*** PROVIDED MATERIAL Section Begins ***

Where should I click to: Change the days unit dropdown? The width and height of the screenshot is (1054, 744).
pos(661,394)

*** PROVIDED MATERIAL Section Ends ***
*** PROVIDED MATERIAL Section Begins ***

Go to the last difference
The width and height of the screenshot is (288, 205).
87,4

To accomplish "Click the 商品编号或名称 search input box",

*** PROVIDED MATERIAL Section Ends ***
*** PROVIDED MATERIAL Section Begins ***

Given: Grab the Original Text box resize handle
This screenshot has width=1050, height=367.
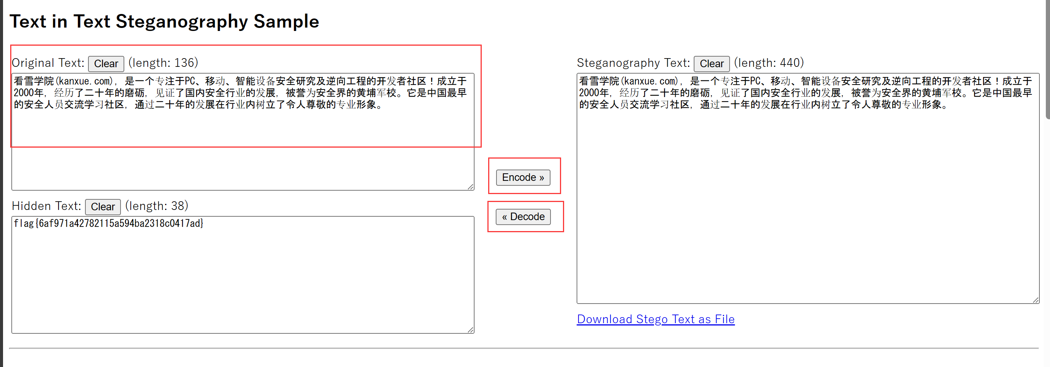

*** PROVIDED MATERIAL Section Ends ***

- EXERCISE OBJECTIVE
For the material above, reproduce exactly the lines from the line with "Given: Grab the" to the line with "This screenshot has width=1050, height=367.", inclusive, and exclude all others.

- FINAL ANSWER
Given: Grab the Original Text box resize handle
This screenshot has width=1050, height=367.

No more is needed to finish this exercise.